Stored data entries
★ ★ ★ ★ ★

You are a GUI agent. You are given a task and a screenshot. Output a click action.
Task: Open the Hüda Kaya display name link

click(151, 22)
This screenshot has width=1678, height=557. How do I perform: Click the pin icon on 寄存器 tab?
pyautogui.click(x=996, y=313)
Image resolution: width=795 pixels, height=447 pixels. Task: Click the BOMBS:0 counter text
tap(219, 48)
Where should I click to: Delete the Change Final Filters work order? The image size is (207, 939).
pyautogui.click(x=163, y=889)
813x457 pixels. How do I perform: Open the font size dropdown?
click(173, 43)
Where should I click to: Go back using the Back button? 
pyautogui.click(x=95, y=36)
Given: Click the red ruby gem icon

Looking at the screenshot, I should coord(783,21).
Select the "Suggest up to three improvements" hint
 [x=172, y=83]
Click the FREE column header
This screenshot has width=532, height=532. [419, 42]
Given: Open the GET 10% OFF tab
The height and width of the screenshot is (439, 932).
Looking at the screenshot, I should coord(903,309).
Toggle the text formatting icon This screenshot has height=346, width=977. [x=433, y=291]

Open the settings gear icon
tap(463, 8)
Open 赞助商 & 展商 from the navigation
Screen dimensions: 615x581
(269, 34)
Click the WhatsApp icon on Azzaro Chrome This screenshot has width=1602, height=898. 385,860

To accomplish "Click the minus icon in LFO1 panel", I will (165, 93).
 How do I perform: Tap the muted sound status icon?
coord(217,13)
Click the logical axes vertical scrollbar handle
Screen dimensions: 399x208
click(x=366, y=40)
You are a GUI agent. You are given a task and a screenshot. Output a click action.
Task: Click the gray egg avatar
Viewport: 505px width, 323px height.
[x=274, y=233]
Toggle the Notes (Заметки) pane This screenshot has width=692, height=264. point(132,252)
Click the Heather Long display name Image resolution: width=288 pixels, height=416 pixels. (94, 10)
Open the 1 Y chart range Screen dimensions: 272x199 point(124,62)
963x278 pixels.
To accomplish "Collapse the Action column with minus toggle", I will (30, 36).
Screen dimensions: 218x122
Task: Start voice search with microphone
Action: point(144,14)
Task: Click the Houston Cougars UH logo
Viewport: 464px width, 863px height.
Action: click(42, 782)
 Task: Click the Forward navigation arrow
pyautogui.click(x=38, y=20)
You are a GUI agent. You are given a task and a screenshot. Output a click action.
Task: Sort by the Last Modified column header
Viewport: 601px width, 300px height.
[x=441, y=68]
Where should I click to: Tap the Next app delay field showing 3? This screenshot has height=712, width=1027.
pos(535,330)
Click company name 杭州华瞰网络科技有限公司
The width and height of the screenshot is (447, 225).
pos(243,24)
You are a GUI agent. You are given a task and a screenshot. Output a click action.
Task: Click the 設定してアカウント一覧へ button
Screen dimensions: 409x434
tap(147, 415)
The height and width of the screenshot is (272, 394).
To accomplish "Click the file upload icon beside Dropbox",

★ ★ ★ ★ ★

## What to do
Nothing but the lines from the one containing "The width and" to the end of the records above should appear, each copied exactly.

## Solution to this exercise
The width and height of the screenshot is (447, 225).
pos(243,24)
You are a GUI agent. You are given a task and a screenshot. Output a click action.
Task: Click the 設定してアカウント一覧へ button
Screen dimensions: 409x434
tap(147, 415)
The height and width of the screenshot is (272, 394).
To accomplish "Click the file upload icon beside Dropbox",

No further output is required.